Last night was the Pet Shop Boys' latest concert, in promotion of their mostly brill new album, Electric. Like the title of their latest work, the evening was coursing with dangerous currents, both pleasurable and potentially dangerous.
I had sprung for the $95 meet-and-greet, buying it so long ago I almost forgot I had it. Met my good buddy Luigi—whom I'd met four years ago at the last PSB concert I attended when I photographed him in the front row!—beforehand, getting our laminates together. WTF is up with them demanding that VIPs arrive by 4:30PM on a weekday? We are spendthrifts, but we do have dayjobs, Boys.
Anyway, we killed an hour eating before returning for the actual meet-and-greet. They had about 150 (!) fans to meet, but it was handled quite well. We filed into a side door of the venue (the Beacon) and were surprised by Neil and Chris standing just inside the entrance. Most shocking, Chris looked fantastic (having recovered from looking quite ravaged a few years ago) and was smiley and chatty. It's like hearing Teller talk.
The guys volunteered to sign our laminates and happily signed one other item (for me, it was their $30 tour program, for Luigi, it was a CD booklet...why didn't I think to bring my Liza Minnelli Results sleeve?)
Chris was impressed that everything we bought came in a "Beacon Theatre" bag. Neil marveled at their own tour program.
I asked if they agreed with all the people who think music was somehow better in the '80s and who believe today's musicians are demonstrably worse, less creative, less artistic.
"Difficult to tell really..." Neil started cautiously.
"Music is so dependent on where you are in life. When you get old and jaded, the music gets old and jaded as well, I think," Chris offered.
"I think the thing about growing up with music is it's a very powerful thing," Neil chimed in. "It's how you consume it—"
"Everything's new when you're young," Chris said. "When you get older, everything sounds like you've heard it before."
"We could talk all night on this subject," Neil said, ending the conversation politely (enough).
Oh, NO PHOTOGRAPHY WHATSOEVER ALLOWED. I guess that even though I've now met them twice, the Pets are the '80s idols with whom I'll never get pictures. I think it has to do with vanity more than time, a supposition given credibility by how they choose to present themselves in the show.
We left, ate, then returned for "early entry, "which our VIP status granted us. Oh, joy! We got to go into the venue at 7 and stand outside the doors leading to the performance area until doors opened at 7:30.
Almost immediately I became aware of a a dreadful lady one seat over from me. Wearning a sort of sailor dress, she the expression of someone recently and inexpertly lobomotized. When the opener, Jacques Lu Cont (aka Stuart Price of Confessions on a Dance Floor and everything else fame), started his DJ set, she stood and danced maniacally, frequently tapping the shoulders of people around her to get them to share in her abandon. I wasn't paying attention to her at all, except I kept wondering if she would cross into my airspace, necessitating a shoot-down.

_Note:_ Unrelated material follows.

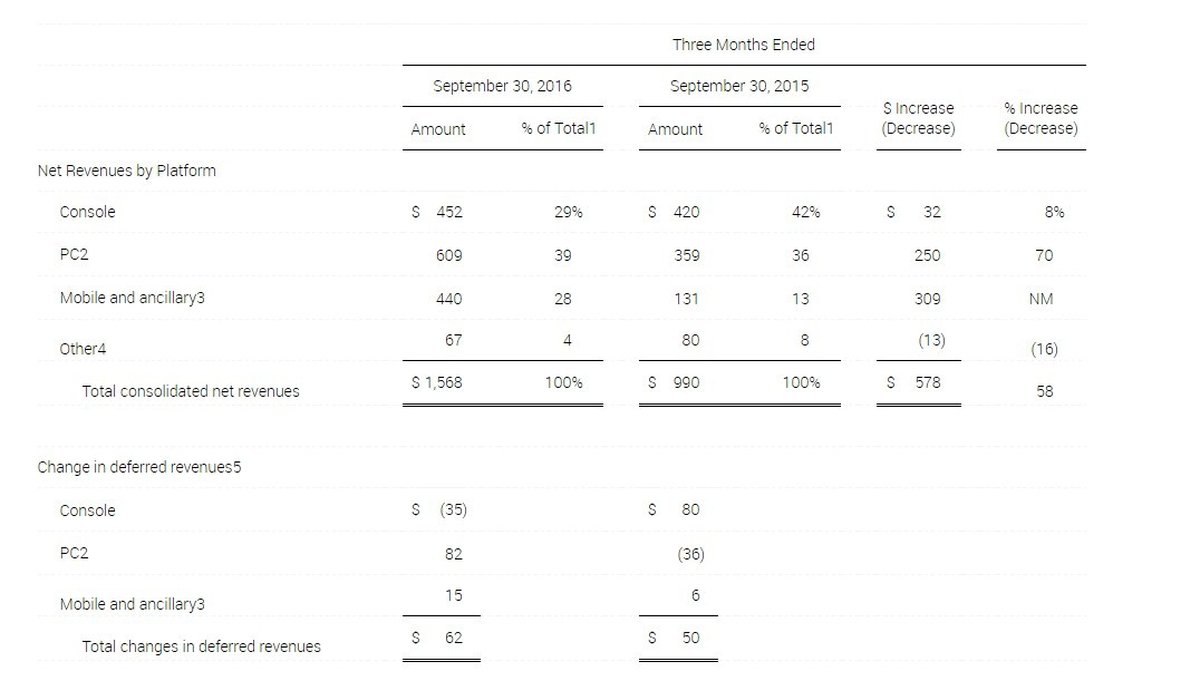
Task: Select the (16) percent decrease value
Action: pos(1043,349)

Bitch surprised me by grabbing my arm and saying, "You need to loosen up...have some fun!"
"I'm having a fine time, thank you. Don't worry about me," I spat, turning away with the rage of a juicehead percolating inside. The most annoying thing ever is when someone says to you, "Smile!" as it you need to be happy in order for them to be happy. Worse, I was only mildly unhappy, and only thanks to the threat that she would do something stupid like this.
Thankfully, a cool dude became my buffer and we chatted about what to expect from the show as well as about her mania. But the worst was yet to come. Four old queens (I'm one; I can say it) took seats in front of me, and two old queens took seats beside me. Ageism question: What's worse, six old queens dancing robustly and insisting on pointing at the stage and flailing their arms in the air/all around/in your face, or six young queens doing same? Answer: This is the old pound of floor/pound of feathers trick.
Despite the ridiculous distractions (the rest of the audience around me was like a still pond; some of the guys had their arms folded!) and the fact that some people feel the need to trample your feed and try to loudly and pushily impose their reactions on you in order to maximize their own joy, the concert itself was terrific. When I first heard the Pet Shop Boys' "West End Girls" while on a family trip to Hawaii in 1984 (won by my dad for selling insurance...that trip is a novel waiting to happen), I never would have dreamed they'd be my third favorite musical act and that 29 years later, they'd be presenting an edgy pop show that makes their younger peers look lazy and dull, but that's what happened.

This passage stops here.